__Task brief__
Repeat nothing but the line containing "Task: Click the Menu book icon" and the lines that follow it, up to and including the last line of the data below.

__Data for processing__
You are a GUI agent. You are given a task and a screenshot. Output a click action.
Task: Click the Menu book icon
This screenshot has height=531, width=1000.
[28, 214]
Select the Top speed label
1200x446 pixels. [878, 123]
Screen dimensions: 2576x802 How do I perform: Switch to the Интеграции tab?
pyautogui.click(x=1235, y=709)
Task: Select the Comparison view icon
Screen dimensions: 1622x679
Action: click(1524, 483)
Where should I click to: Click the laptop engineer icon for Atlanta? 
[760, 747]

__Answer below__
Task: Click the Menu book icon
This screenshot has height=531, width=1000.
[28, 214]
Select the Top speed label
1200x446 pixels. [878, 123]
Screen dimensions: 2576x802 How do I perform: Switch to the Интеграции tab?
pyautogui.click(x=1235, y=709)
Task: Select the Comparison view icon
Screen dimensions: 1622x679
Action: click(1524, 483)
Where should I click to: Click the laptop engineer icon for Atlanta? 
[760, 747]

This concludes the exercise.